▶ _Problem description_
In the entries below, locate the line with "Image resolution: width=448", then give again that line and all lines after it, exactly, with pictures omitted.

:::::

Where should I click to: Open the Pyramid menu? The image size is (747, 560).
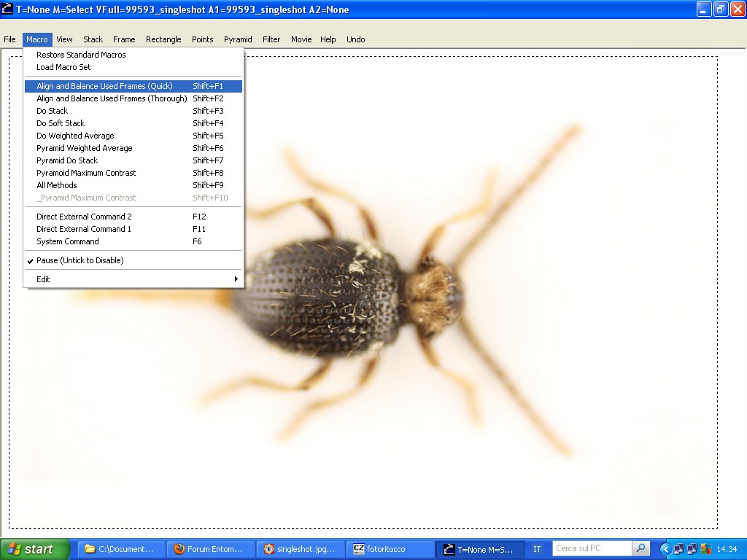(238, 39)
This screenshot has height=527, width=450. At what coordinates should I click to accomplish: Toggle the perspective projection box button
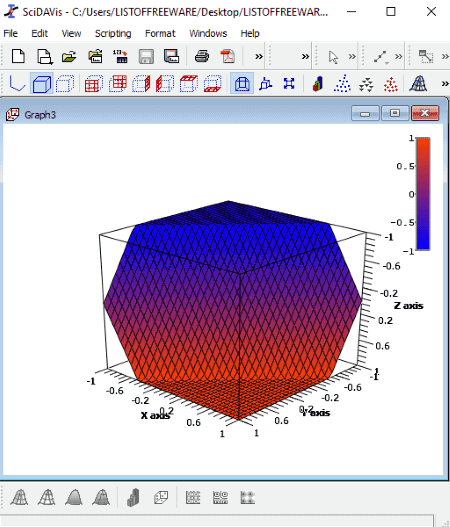(242, 83)

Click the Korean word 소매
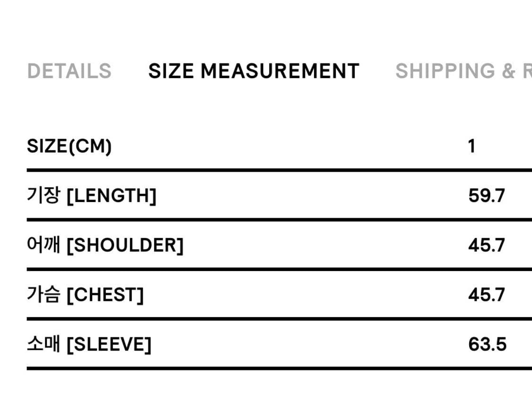[x=44, y=344]
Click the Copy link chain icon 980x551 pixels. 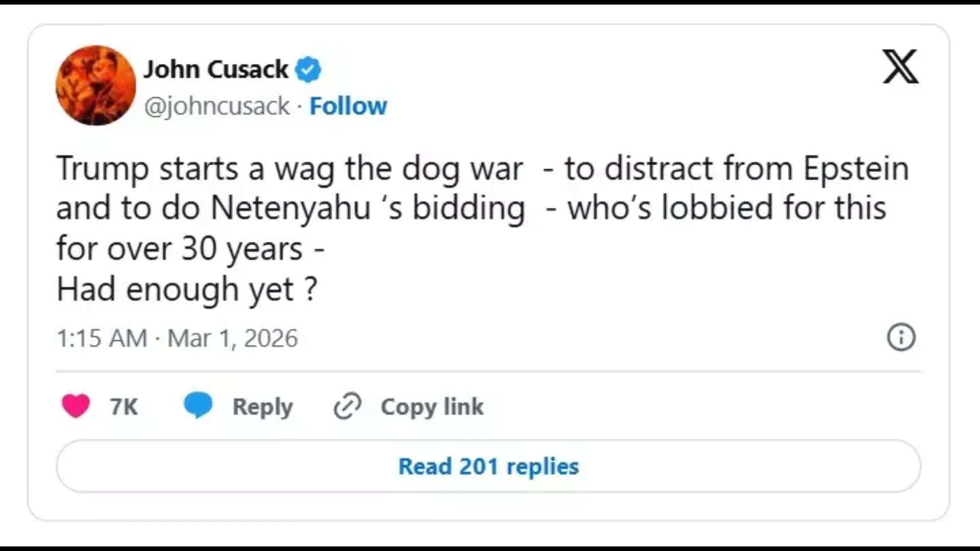point(347,406)
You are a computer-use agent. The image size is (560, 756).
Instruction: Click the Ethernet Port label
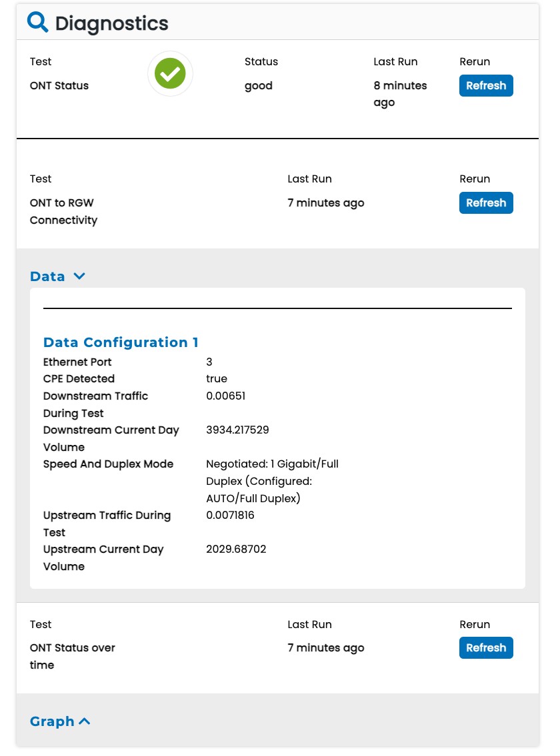click(x=77, y=362)
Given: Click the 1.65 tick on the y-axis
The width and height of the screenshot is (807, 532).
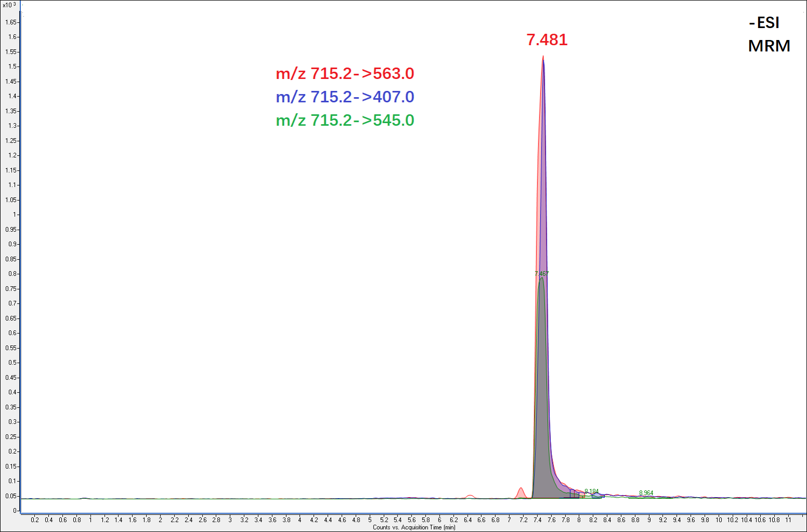Looking at the screenshot, I should click(x=10, y=22).
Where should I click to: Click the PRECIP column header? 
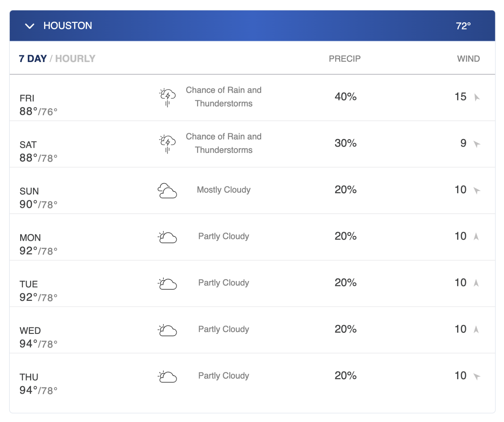tap(345, 59)
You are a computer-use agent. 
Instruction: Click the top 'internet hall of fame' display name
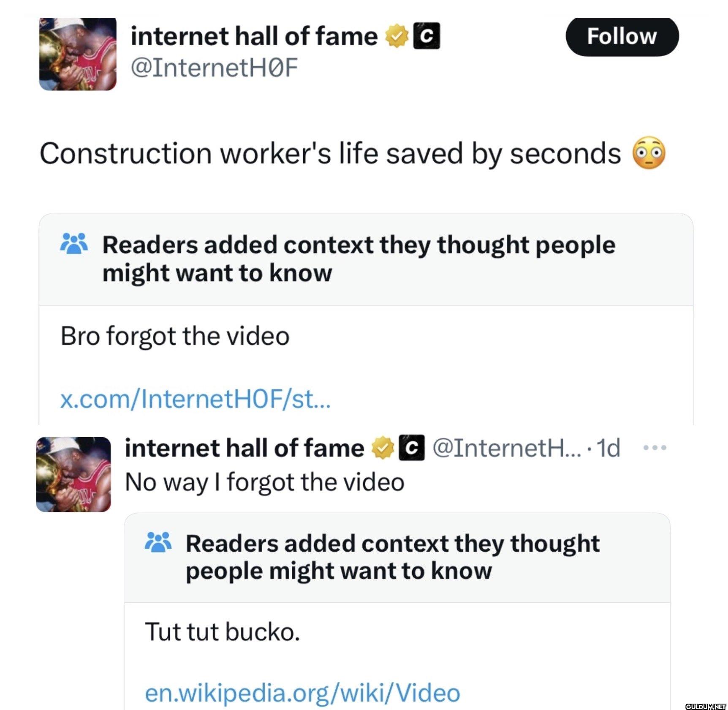click(254, 36)
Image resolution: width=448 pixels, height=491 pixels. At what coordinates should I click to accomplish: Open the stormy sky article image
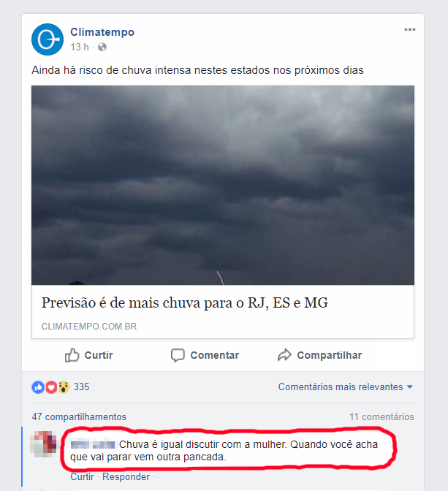(x=223, y=185)
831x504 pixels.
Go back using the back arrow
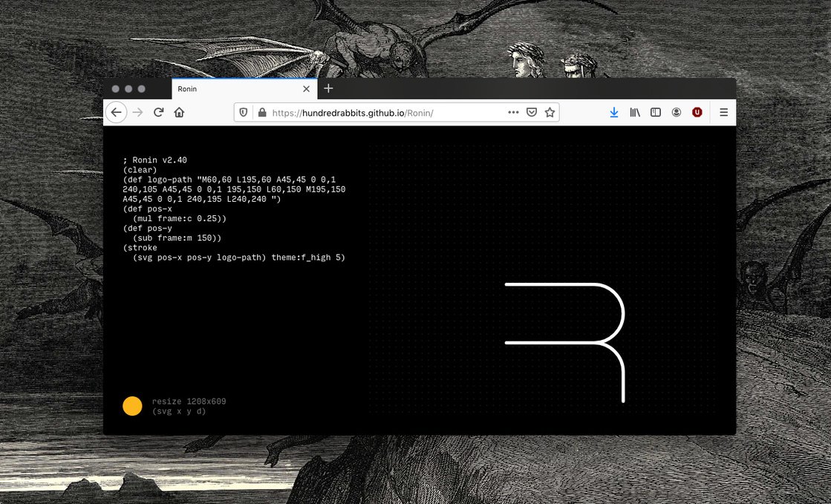click(x=117, y=112)

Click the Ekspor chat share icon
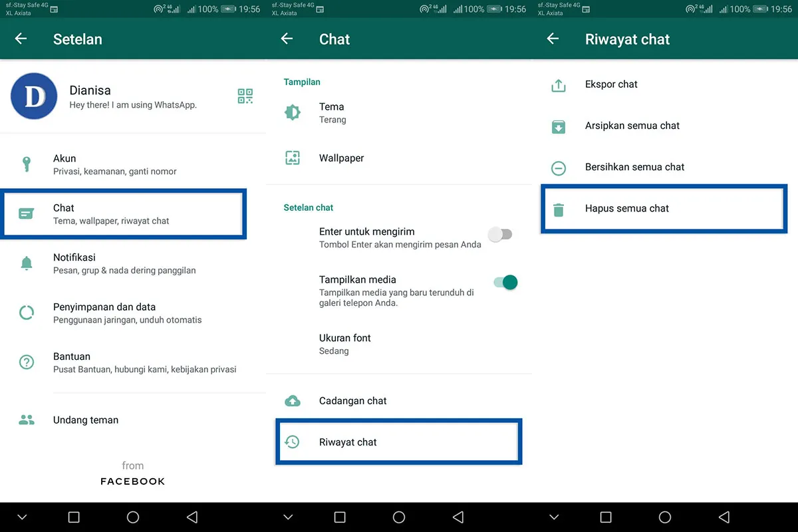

:::::

▶ _Answer space_
Image resolution: width=448 pixels, height=491 pixels. At what coordinates should I click to accomplish: Open the stormy sky article image
(x=223, y=185)
831x504 pixels.
Go back using the back arrow
click(x=117, y=112)

Click the Ekspor chat share icon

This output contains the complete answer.